Chapter 3 · How AI Learned to See, Hear, and Read

The multimodal revolution and what it means for Agentic AI.

The End of the Text-Only Era

For most of the history of AI, models were specialists. A vision model could recognize objects but could not explain what it saw. A language model could write eloquently about a sunset but had no concept of what one looked like. That era is now over.

The rise of Multimodal Large Language Models (MLLMs) represents one of the most consequential shifts in AI development since the Transformer architecture itself. These systems do not simply switch between modalities — they reason across them simultaneously, much the way a human professional reads a chart, listens to an explanation, and formulates a response all at once.

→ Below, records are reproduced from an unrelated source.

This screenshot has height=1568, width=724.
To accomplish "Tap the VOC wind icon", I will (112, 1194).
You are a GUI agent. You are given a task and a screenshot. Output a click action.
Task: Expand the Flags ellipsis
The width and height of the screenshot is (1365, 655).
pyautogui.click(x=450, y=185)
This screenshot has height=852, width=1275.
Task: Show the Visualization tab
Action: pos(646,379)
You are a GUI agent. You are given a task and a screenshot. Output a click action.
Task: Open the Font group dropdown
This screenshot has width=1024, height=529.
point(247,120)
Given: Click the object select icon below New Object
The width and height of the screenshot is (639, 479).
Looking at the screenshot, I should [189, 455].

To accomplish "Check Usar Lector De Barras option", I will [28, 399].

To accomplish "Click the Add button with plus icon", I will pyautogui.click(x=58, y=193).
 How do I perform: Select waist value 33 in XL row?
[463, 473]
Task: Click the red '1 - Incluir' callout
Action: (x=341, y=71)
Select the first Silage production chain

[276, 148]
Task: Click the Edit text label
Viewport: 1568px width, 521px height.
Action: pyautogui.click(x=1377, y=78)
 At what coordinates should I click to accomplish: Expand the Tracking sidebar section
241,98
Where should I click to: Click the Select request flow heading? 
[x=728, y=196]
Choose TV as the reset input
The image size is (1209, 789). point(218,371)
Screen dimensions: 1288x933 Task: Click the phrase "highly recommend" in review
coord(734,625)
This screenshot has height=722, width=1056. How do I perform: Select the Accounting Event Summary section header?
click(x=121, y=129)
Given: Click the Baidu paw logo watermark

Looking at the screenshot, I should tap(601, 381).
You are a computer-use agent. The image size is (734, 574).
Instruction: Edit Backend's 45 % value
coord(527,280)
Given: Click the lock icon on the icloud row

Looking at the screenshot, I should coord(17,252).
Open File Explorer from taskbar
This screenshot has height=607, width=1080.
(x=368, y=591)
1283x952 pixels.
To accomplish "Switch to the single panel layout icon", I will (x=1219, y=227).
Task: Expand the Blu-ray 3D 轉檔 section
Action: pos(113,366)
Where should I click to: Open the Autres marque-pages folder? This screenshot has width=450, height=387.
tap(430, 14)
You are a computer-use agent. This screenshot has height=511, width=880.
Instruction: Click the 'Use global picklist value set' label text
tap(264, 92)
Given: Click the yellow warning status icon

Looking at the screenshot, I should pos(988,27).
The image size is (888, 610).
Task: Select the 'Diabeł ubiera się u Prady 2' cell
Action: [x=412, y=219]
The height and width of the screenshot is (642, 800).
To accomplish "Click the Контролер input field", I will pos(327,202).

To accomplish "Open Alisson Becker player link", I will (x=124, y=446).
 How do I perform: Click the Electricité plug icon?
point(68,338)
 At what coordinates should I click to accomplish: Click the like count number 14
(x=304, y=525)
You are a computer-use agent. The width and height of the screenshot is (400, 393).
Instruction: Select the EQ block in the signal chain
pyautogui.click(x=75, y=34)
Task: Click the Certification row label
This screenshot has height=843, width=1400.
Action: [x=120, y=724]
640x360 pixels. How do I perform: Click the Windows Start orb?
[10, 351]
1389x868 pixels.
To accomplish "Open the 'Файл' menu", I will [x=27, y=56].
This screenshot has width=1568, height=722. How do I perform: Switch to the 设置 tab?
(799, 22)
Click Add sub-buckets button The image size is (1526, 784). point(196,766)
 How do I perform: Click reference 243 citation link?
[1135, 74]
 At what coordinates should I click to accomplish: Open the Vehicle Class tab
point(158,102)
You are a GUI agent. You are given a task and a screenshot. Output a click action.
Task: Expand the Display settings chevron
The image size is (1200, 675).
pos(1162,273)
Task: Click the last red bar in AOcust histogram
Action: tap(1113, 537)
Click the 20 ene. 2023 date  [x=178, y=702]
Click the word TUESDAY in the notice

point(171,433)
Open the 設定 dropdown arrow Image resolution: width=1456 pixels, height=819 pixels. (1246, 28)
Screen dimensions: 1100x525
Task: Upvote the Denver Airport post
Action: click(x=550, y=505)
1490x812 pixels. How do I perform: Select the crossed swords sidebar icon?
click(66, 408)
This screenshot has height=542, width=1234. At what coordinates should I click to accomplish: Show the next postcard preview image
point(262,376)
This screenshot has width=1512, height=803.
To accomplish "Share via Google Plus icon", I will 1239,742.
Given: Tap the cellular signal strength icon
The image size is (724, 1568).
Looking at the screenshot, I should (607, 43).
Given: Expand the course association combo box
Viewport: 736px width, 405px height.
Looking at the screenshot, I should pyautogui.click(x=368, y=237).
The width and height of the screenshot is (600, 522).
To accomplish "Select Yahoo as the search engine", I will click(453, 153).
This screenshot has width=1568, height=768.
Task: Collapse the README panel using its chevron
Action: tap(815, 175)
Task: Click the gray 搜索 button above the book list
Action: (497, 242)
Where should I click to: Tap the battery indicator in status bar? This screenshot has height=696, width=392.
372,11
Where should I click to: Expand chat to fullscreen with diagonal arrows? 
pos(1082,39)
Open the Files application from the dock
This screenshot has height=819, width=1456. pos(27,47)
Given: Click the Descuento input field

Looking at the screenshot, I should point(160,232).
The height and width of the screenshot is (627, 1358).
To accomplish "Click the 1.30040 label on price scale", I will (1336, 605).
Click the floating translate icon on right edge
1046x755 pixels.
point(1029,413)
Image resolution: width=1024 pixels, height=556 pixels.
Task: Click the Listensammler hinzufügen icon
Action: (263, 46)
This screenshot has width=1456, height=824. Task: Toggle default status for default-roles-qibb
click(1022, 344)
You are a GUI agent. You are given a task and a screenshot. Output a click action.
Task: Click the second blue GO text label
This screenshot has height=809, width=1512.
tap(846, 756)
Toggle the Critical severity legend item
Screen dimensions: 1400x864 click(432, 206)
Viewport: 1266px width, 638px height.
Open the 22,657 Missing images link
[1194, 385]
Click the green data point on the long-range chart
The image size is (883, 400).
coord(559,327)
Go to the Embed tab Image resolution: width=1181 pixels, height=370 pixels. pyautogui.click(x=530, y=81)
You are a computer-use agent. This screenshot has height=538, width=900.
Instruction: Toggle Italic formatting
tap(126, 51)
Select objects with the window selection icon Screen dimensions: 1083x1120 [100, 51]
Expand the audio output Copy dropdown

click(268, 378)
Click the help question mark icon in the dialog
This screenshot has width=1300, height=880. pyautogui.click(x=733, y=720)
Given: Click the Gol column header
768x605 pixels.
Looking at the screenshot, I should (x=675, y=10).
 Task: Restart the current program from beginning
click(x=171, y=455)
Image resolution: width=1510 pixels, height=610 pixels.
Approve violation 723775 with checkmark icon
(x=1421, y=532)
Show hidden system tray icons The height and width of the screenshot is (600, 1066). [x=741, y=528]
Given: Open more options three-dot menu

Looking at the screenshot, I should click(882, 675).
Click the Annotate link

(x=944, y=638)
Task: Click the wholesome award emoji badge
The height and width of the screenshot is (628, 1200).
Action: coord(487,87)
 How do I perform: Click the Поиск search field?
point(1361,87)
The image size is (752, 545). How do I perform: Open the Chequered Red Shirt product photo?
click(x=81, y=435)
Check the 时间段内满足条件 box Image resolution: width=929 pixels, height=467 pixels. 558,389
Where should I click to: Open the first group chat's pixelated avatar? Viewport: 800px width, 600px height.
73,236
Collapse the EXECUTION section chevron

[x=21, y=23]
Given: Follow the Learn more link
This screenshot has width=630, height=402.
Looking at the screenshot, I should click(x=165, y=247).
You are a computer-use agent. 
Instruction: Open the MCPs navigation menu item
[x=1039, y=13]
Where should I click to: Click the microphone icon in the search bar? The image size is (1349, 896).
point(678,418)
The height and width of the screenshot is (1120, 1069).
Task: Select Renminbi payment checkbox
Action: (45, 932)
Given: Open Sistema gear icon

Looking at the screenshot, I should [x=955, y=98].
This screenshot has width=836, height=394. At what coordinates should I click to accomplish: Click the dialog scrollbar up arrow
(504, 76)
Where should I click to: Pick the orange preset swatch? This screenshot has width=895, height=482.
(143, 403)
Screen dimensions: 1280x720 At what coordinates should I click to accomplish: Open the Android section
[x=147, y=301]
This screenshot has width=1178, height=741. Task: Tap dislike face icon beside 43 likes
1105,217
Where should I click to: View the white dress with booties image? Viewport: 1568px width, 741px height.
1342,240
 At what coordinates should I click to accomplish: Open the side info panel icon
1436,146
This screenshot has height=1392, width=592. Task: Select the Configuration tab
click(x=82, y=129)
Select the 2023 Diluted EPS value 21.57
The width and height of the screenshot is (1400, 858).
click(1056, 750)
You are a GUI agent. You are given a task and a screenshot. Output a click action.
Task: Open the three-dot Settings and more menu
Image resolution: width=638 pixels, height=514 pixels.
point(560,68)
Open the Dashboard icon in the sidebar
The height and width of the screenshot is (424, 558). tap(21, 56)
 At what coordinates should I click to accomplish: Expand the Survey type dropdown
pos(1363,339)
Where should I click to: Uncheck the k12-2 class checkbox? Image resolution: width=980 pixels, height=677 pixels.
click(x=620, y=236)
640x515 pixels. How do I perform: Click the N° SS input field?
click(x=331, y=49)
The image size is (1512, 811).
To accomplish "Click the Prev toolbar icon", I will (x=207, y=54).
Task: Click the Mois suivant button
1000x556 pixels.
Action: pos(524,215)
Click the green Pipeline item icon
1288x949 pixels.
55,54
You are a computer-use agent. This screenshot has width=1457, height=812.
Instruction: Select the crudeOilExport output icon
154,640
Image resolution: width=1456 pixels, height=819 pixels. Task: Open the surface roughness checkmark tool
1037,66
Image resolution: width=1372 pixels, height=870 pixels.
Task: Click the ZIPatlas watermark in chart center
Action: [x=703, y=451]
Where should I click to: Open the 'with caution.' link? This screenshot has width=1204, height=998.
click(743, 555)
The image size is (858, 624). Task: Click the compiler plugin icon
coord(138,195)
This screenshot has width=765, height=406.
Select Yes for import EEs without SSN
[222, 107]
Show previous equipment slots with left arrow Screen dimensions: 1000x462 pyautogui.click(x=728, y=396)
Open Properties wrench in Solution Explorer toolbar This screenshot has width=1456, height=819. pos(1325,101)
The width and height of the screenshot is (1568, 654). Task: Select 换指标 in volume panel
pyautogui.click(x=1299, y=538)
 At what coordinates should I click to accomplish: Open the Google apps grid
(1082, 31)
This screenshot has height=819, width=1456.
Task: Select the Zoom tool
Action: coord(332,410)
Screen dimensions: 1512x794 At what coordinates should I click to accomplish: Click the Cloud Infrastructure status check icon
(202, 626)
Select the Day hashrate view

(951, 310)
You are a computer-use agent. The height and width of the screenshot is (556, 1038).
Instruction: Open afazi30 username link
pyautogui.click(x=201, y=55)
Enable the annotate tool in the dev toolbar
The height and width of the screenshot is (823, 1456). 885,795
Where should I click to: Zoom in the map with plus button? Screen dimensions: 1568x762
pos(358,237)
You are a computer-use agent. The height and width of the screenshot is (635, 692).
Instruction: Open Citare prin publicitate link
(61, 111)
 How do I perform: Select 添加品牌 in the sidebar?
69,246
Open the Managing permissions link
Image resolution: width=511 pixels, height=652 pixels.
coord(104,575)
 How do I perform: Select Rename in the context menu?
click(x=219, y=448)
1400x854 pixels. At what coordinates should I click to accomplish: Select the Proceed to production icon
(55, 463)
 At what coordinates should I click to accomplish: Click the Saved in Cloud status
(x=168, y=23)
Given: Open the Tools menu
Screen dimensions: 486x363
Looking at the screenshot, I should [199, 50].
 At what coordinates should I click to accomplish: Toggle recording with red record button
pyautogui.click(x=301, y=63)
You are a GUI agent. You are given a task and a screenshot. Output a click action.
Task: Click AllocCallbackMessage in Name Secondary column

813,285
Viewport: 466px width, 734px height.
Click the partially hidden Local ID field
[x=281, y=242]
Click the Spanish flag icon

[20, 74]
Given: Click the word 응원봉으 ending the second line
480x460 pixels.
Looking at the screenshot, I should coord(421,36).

For Agentic AI specifically, this convergence is not a nice-to-have enhancement. It is a prerequisite. Chapter 2 argued that an agent must be economically viable; this chapter adds the next condition: it must be able to perceive the working environment in which the task exists. An agent operating in the real world must be able to perceive that world in all its richness — documents, screenshots, voice commands, sensor feeds, video streams — and act upon that perception intelligently.

How Multimodal Models Work

Modern MLLMs are trained from the ground up on mixed data — vast corpora containing text alongside images, transcripts alongside audio, and code alongside natural language explanations. This joint training allows the model to develop genuinely shared representations.

The technical machinery combines three components: a vision encoder that converts images or video frames into numerical embeddings; a language model backbone that handles reasoning and generation; and a cross-modal bridge that aligns visual embeddings into the same conceptual space as the language model's internal representations.

Key takeaway: Every multimodal model is built from three parts — something that sees, something that thinks, and a bridge that makes them speak the same language.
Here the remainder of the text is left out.